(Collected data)
════
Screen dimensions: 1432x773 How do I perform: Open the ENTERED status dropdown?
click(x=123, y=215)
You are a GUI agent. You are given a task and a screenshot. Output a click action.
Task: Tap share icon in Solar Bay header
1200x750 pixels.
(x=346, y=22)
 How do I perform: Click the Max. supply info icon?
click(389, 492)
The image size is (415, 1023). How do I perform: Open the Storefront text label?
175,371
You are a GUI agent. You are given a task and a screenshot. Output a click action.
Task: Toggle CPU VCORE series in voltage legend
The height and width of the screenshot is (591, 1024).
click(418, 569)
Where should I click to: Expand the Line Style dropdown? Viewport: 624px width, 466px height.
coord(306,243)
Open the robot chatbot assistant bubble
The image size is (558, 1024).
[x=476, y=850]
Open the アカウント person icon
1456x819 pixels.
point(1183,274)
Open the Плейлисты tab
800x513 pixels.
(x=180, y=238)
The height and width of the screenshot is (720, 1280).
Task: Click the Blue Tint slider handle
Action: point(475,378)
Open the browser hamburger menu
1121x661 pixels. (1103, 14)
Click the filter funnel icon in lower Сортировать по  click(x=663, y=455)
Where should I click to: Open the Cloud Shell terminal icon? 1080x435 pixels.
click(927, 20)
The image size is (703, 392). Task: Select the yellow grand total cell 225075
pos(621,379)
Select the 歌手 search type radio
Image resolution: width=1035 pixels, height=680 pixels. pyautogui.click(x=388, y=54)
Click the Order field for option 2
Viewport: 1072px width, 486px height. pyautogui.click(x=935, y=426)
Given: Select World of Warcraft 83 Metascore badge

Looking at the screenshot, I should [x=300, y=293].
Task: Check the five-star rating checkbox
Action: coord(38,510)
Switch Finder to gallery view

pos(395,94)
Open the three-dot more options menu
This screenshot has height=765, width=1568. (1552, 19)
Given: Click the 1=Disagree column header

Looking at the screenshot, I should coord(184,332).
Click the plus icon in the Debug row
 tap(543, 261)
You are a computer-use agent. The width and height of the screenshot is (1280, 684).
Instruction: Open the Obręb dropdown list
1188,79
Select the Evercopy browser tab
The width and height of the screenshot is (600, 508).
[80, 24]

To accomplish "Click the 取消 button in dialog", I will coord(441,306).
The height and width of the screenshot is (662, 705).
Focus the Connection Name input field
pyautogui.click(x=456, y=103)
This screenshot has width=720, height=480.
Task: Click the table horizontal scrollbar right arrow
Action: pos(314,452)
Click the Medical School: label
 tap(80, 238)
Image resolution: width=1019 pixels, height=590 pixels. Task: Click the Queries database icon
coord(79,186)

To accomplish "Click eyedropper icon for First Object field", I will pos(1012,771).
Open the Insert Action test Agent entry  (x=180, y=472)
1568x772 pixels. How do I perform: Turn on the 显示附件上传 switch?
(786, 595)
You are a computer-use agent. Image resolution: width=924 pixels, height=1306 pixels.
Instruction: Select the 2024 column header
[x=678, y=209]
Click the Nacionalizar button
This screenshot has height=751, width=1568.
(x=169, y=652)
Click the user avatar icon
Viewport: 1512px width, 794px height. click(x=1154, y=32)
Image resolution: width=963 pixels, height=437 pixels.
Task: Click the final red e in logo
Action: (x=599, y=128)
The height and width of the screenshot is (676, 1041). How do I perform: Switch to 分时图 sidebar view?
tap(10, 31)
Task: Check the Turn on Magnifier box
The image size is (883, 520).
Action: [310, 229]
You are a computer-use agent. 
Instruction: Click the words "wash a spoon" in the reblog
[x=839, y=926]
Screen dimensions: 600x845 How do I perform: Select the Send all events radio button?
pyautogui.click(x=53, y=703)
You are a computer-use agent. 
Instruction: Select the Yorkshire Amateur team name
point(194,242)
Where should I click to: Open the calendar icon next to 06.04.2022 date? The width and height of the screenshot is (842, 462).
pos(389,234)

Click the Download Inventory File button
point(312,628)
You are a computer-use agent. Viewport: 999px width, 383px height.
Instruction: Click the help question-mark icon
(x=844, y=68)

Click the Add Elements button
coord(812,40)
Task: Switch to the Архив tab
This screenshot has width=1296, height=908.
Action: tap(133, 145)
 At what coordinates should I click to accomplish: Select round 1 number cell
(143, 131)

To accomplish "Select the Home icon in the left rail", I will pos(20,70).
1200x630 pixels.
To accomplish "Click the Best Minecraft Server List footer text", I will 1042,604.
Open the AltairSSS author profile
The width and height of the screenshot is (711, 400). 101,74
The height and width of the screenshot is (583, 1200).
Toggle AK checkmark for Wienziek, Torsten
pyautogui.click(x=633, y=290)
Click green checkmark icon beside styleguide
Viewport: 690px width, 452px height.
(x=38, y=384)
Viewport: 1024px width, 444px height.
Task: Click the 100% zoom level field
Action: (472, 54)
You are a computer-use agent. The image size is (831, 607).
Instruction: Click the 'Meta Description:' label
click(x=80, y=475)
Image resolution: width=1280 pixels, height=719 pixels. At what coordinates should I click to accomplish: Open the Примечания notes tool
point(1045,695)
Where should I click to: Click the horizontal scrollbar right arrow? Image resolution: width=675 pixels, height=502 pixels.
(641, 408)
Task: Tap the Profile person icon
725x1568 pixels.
════
● **REQUIRED WORK**
Leaving no line out, return the data above verbatim.

● **PROBLEM SOLUTION**
Screen dimensions: 1432x773 How do I perform: Open the ENTERED status dropdown?
click(x=123, y=215)
You are a GUI agent. You are given a task and a screenshot. Output a click action.
Task: Tap share icon in Solar Bay header
1200x750 pixels.
(x=346, y=22)
 How do I perform: Click the Max. supply info icon?
click(389, 492)
The image size is (415, 1023). How do I perform: Open the Storefront text label?
175,371
You are a GUI agent. You are given a task and a screenshot. Output a click action.
Task: Toggle CPU VCORE series in voltage legend
The height and width of the screenshot is (591, 1024).
click(418, 569)
Where should I click to: Expand the Line Style dropdown? Viewport: 624px width, 466px height.
coord(306,243)
Open the robot chatbot assistant bubble
The image size is (558, 1024).
[x=476, y=850]
Open the アカウント person icon
1456x819 pixels.
point(1183,274)
Open the Плейлисты tab
800x513 pixels.
(x=180, y=238)
The height and width of the screenshot is (720, 1280).
Task: Click the Blue Tint slider handle
Action: point(475,378)
Open the browser hamburger menu
1121x661 pixels. (1103, 14)
Click the filter funnel icon in lower Сортировать по  click(x=663, y=455)
Where should I click to: Open the Cloud Shell terminal icon? 1080x435 pixels.
click(927, 20)
The image size is (703, 392). Task: Select the yellow grand total cell 225075
pos(621,379)
Select the 歌手 search type radio
Image resolution: width=1035 pixels, height=680 pixels. pyautogui.click(x=388, y=54)
Click the Order field for option 2
Viewport: 1072px width, 486px height. pyautogui.click(x=935, y=426)
Given: Select World of Warcraft 83 Metascore badge

Looking at the screenshot, I should [x=300, y=293].
Task: Check the five-star rating checkbox
Action: coord(38,510)
Switch Finder to gallery view

pos(395,94)
Open the three-dot more options menu
This screenshot has height=765, width=1568. (1552, 19)
Given: Click the 1=Disagree column header

Looking at the screenshot, I should coord(184,332).
Click the plus icon in the Debug row
 tap(543, 261)
You are a computer-use agent. The width and height of the screenshot is (1280, 684).
Instruction: Open the Obręb dropdown list
1188,79
Select the Evercopy browser tab
The width and height of the screenshot is (600, 508).
[80, 24]

To accomplish "Click the 取消 button in dialog", I will coord(441,306).
The height and width of the screenshot is (662, 705).
Focus the Connection Name input field
pyautogui.click(x=456, y=103)
This screenshot has width=720, height=480.
Task: Click the table horizontal scrollbar right arrow
Action: pos(314,452)
Click the Medical School: label
 tap(80, 238)
Image resolution: width=1019 pixels, height=590 pixels. Task: Click the Queries database icon
coord(79,186)

To accomplish "Click eyedropper icon for First Object field", I will pos(1012,771).
Open the Insert Action test Agent entry  (x=180, y=472)
1568x772 pixels. How do I perform: Turn on the 显示附件上传 switch?
(786, 595)
You are a computer-use agent. Image resolution: width=924 pixels, height=1306 pixels.
Instruction: Select the 2024 column header
[x=678, y=209]
Click the Nacionalizar button
This screenshot has height=751, width=1568.
(x=169, y=652)
Click the user avatar icon
Viewport: 1512px width, 794px height. click(x=1154, y=32)
Image resolution: width=963 pixels, height=437 pixels.
Task: Click the final red e in logo
Action: (x=599, y=128)
The height and width of the screenshot is (676, 1041). How do I perform: Switch to 分时图 sidebar view?
tap(10, 31)
Task: Check the Turn on Magnifier box
The image size is (883, 520).
Action: [310, 229]
You are a computer-use agent. 
Instruction: Click the words "wash a spoon" in the reblog
[x=839, y=926]
Screen dimensions: 600x845 How do I perform: Select the Send all events radio button?
pyautogui.click(x=53, y=703)
You are a computer-use agent. 
Instruction: Select the Yorkshire Amateur team name
point(194,242)
Where should I click to: Open the calendar icon next to 06.04.2022 date? The width and height of the screenshot is (842, 462).
pos(389,234)

Click the Download Inventory File button
point(312,628)
You are a computer-use agent. Viewport: 999px width, 383px height.
Instruction: Click the help question-mark icon
(x=844, y=68)

Click the Add Elements button
coord(812,40)
Task: Switch to the Архив tab
This screenshot has width=1296, height=908.
Action: tap(133, 145)
 At what coordinates should I click to accomplish: Select round 1 number cell
(143, 131)

To accomplish "Select the Home icon in the left rail", I will pos(20,70).
1200x630 pixels.
To accomplish "Click the Best Minecraft Server List footer text", I will 1042,604.
Open the AltairSSS author profile
The width and height of the screenshot is (711, 400). 101,74
The height and width of the screenshot is (583, 1200).
Toggle AK checkmark for Wienziek, Torsten
pyautogui.click(x=633, y=290)
Click green checkmark icon beside styleguide
Viewport: 690px width, 452px height.
(x=38, y=384)
Viewport: 1024px width, 444px height.
Task: Click the 100% zoom level field
Action: (472, 54)
You are a computer-use agent. The image size is (831, 607).
Instruction: Click the 'Meta Description:' label
click(x=80, y=475)
Image resolution: width=1280 pixels, height=719 pixels. At what coordinates should I click to accomplish: Open the Примечания notes tool
point(1045,695)
Where should I click to: Click the horizontal scrollbar right arrow? Image resolution: width=675 pixels, height=502 pixels.
(641, 408)
Task: Tap the Profile person icon
725x1568 pixels.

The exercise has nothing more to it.